I know that non trivial means a nonzero solution, but how do I interpret the subscript? And does part c utilize Cauchy Schwarz? It looks almost like the pythagorean theorem but I'm not sure if I'm way off.
Any help or guidance you can provide would be super helpful, thanks! 
For b) we need only find $A$ and $B$ non-zero so that the inner product is $0$, i.e., $$ \langle A, B \rangle = \left\langle \begin{bmatrix} a_{11} & a_{12}\\ 0 & a_{22} \end{bmatrix}, \begin{bmatrix} b_{11} & b_{12}\\ 0 & b_{22} \end{bmatrix}\right\rangle = a_{11}b_{11} + a_{12}b_{12} + a_{22}b_{22} = 0$$ So one easy example would be taking $a_{11}=a_{12}=b_{22}=0$. This would give a sum of zeros, even if $A$ or $B$ were non-trivial. For instance,
$$ A= \begin{bmatrix} 0 & 0\\ 0 & 1 \end{bmatrix}, \quad B= \begin{bmatrix} 3 & -17\\ 0 & 0 \end{bmatrix},\qquad \text{then $\langle A,B\rangle = 0$}$$
As for c), you are correct in recognizing the Cauchy-Schwartz inequality. As we have an inner product, it must satisfy $$\langle A, B\rangle^2 \leq \langle A, A\rangle \langle B,B\rangle$$ where $$\langle A, B\rangle^2 = (a_{11}b_{11}+a_{12}b_{12}+a_{22}b_{22})^2$$ $$\langle A, A\rangle \langle B,B\rangle = (a_{11}a_{11}+a_{12}a_{12}+a_{22}a_{22})(b_{11}b_{11}+b_{12}b_{12}+b_{22}b_{22}) = (a_{11}^2+a_{12}^2+a_{22}^2)(b_{11}^2+b_{12}^2+b_{22}^2)$$
You can map each of this matrix to a vector of size 3. In each matrix there is a a zero entry. Ignore that zero and take the other three entries as components of a vector )that is the x,y,z co-ordinates)..

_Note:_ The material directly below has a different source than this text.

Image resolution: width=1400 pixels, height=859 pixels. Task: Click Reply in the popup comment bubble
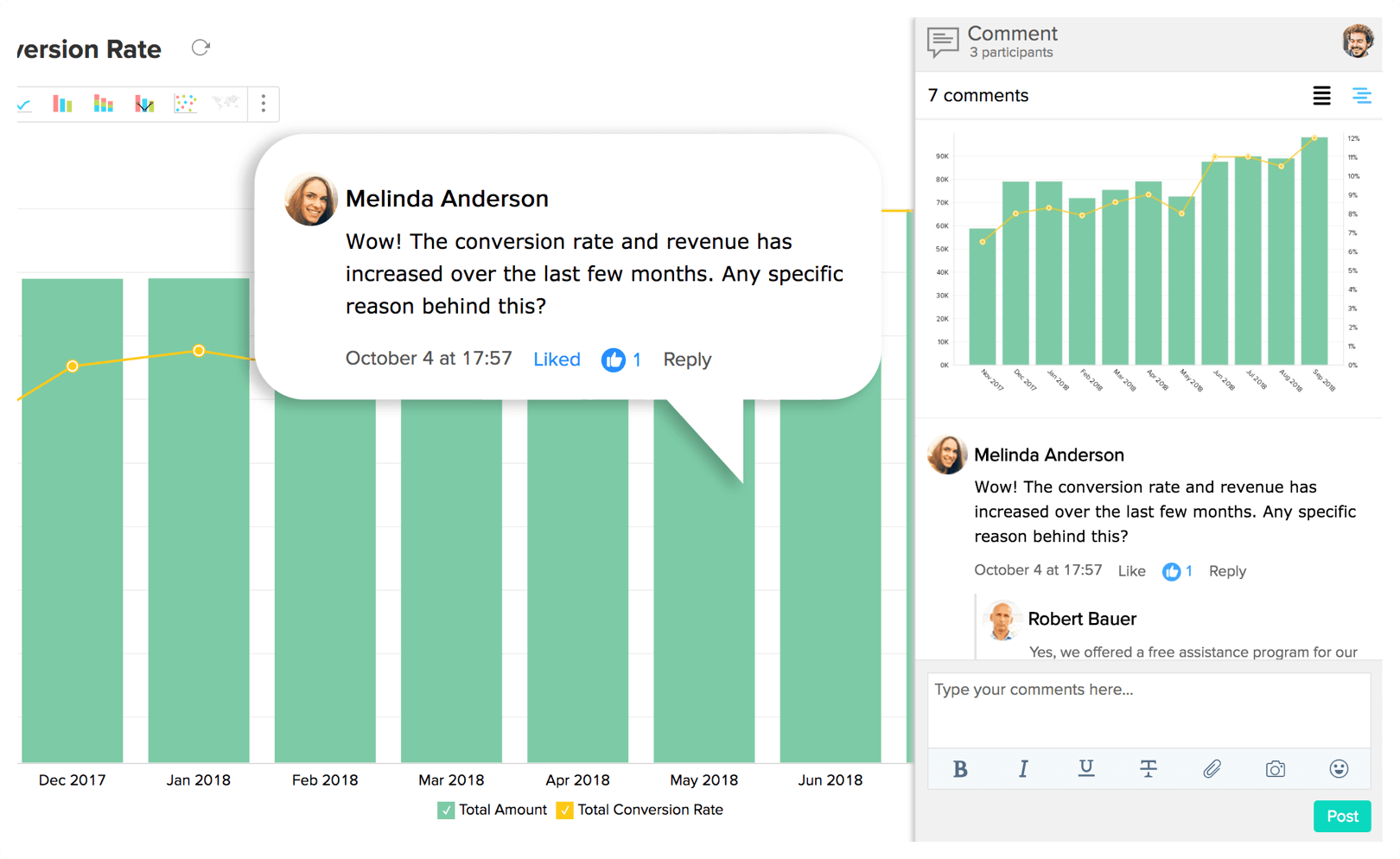click(687, 360)
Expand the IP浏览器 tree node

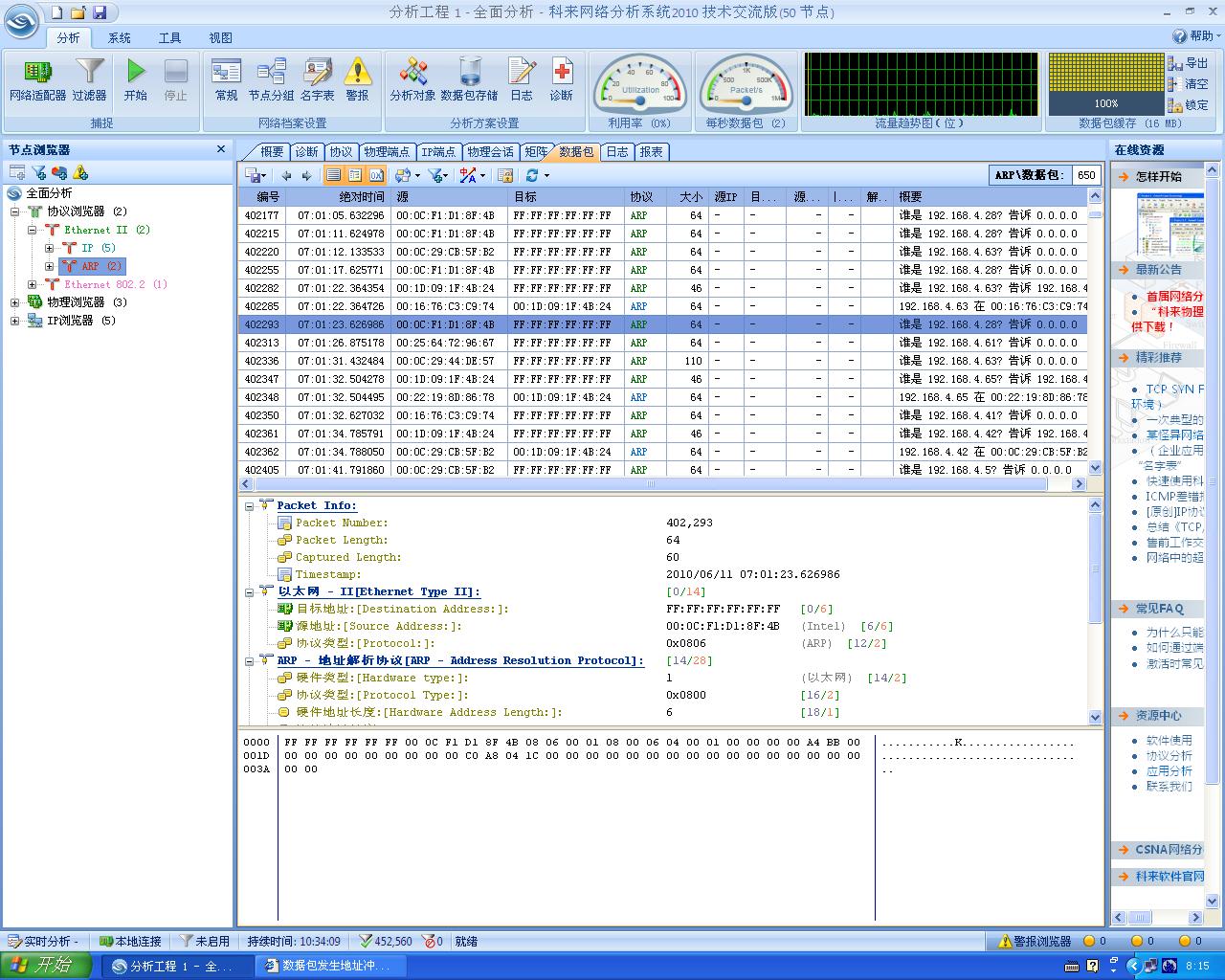coord(14,321)
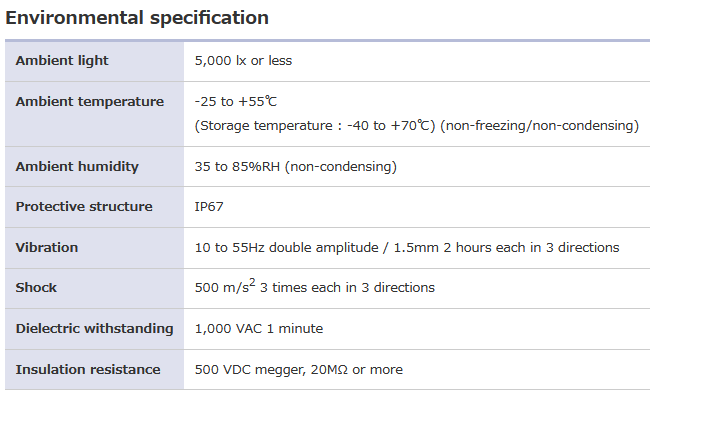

After this process it is clear that this question is not really about matrices, it is the same question as for $\mathbf{R}^3$.
If you have written computer programs the above process can be viewed this way. In a program we use, 2d-arrays, or 3d-arrays etc. A 2d-array can be scanned row by row and mapped to a 1-d array (that is what we have done).